** Opening Task input block **

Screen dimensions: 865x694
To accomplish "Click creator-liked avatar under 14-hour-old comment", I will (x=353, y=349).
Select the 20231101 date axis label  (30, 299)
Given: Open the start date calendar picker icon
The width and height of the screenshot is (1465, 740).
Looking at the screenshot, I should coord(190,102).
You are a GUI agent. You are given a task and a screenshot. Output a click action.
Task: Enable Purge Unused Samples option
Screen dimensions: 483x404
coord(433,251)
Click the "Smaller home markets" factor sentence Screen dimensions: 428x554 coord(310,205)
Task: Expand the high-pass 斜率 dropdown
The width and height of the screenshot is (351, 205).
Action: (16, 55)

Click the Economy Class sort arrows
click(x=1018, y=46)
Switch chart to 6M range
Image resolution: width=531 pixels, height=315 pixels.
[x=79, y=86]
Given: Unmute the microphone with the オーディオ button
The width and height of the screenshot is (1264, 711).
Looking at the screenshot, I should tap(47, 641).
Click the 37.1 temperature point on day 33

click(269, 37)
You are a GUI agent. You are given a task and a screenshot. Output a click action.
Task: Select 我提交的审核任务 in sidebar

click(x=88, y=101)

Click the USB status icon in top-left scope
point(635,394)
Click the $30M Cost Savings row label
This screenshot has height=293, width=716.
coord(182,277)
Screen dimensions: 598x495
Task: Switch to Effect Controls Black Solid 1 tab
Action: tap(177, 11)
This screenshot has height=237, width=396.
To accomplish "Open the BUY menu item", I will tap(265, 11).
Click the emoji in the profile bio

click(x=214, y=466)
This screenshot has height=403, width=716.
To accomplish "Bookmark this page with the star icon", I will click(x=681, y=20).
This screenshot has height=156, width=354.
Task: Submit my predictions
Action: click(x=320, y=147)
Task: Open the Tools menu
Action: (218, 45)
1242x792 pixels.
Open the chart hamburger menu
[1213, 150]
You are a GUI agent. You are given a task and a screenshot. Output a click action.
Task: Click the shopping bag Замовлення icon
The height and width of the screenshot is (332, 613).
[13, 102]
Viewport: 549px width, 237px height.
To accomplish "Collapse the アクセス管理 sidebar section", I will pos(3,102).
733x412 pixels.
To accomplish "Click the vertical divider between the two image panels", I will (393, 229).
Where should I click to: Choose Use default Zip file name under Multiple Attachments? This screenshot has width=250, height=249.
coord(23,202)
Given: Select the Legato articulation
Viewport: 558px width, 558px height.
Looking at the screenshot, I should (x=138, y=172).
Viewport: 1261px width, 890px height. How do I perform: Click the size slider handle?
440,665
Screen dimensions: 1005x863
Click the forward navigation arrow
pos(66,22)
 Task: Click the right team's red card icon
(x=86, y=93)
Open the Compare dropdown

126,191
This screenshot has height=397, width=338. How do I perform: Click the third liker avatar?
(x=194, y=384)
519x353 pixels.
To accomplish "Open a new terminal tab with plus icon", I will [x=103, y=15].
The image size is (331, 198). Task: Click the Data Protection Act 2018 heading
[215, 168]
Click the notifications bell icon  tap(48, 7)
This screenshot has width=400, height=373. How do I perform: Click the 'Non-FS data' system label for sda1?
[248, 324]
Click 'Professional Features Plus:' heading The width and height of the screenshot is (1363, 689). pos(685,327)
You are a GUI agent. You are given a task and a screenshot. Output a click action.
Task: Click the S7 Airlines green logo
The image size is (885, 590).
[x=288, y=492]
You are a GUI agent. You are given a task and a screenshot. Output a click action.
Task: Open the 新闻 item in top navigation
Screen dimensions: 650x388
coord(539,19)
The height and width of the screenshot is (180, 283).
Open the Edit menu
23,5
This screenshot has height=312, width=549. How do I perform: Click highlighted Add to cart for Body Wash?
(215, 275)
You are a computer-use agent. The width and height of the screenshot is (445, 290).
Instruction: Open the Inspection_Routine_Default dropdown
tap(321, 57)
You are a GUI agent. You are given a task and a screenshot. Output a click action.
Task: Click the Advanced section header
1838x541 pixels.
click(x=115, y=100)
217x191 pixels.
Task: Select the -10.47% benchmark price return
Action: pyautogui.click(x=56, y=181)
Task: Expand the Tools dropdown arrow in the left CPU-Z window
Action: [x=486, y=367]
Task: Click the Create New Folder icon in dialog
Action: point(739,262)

** Closing Task input block **

== Task item ==
Return only what runs from the line containing "This screenshot has height=312, width=549." to the last line of the records above, both ends included, exactly as written.

== Written solution ==
This screenshot has height=312, width=549. How do I perform: Click highlighted Add to cart for Body Wash?
(215, 275)
You are a computer-use agent. The width and height of the screenshot is (445, 290).
Instruction: Open the Inspection_Routine_Default dropdown
tap(321, 57)
You are a GUI agent. You are given a task and a screenshot. Output a click action.
Task: Click the Advanced section header
1838x541 pixels.
click(x=115, y=100)
217x191 pixels.
Task: Select the -10.47% benchmark price return
Action: pyautogui.click(x=56, y=181)
Task: Expand the Tools dropdown arrow in the left CPU-Z window
Action: [x=486, y=367]
Task: Click the Create New Folder icon in dialog
Action: point(739,262)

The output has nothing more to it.